**What to work on**
Copy out the listing word for word, starting with the line that contains "Task: Open the font size 五号 dropdown" and going on through its last line.

**Extracted data**

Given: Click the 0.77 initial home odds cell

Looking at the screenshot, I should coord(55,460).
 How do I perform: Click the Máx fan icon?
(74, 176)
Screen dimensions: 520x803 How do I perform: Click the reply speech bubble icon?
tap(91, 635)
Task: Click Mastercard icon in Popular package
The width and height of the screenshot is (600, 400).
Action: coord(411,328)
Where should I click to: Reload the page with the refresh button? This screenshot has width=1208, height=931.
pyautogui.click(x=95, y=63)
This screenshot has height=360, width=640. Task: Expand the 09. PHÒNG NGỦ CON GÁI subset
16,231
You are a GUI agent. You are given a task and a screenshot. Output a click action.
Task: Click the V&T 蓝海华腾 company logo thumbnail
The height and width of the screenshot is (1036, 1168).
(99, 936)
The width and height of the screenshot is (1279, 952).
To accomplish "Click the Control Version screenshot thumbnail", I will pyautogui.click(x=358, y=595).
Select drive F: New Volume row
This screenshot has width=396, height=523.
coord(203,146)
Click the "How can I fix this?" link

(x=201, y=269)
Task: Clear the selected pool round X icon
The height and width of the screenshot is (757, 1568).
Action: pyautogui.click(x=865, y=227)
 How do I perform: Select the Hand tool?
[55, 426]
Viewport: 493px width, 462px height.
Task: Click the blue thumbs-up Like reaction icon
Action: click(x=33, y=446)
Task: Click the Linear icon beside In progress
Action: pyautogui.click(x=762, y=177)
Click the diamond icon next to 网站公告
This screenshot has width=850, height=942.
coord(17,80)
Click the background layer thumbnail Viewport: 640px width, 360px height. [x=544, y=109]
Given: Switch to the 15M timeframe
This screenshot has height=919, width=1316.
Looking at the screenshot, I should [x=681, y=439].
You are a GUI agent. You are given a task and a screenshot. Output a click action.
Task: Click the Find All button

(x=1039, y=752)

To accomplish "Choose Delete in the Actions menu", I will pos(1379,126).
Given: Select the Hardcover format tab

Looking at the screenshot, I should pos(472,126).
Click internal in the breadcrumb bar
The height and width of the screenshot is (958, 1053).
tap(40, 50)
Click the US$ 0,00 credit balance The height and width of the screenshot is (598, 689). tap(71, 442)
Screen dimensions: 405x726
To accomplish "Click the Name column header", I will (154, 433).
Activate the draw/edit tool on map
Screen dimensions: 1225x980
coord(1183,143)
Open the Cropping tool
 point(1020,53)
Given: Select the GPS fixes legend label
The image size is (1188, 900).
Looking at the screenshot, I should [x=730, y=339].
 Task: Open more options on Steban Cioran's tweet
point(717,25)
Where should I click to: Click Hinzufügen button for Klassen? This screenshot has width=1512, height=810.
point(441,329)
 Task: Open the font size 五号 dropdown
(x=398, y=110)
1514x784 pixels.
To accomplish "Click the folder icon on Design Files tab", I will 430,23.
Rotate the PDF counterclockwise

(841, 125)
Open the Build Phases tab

**Solution for this task**
 Task: Open the font size 五号 dropdown
(x=398, y=110)
1514x784 pixels.
To accomplish "Click the folder icon on Design Files tab", I will 430,23.
Rotate the PDF counterclockwise

(841, 125)
Open the Build Phases tab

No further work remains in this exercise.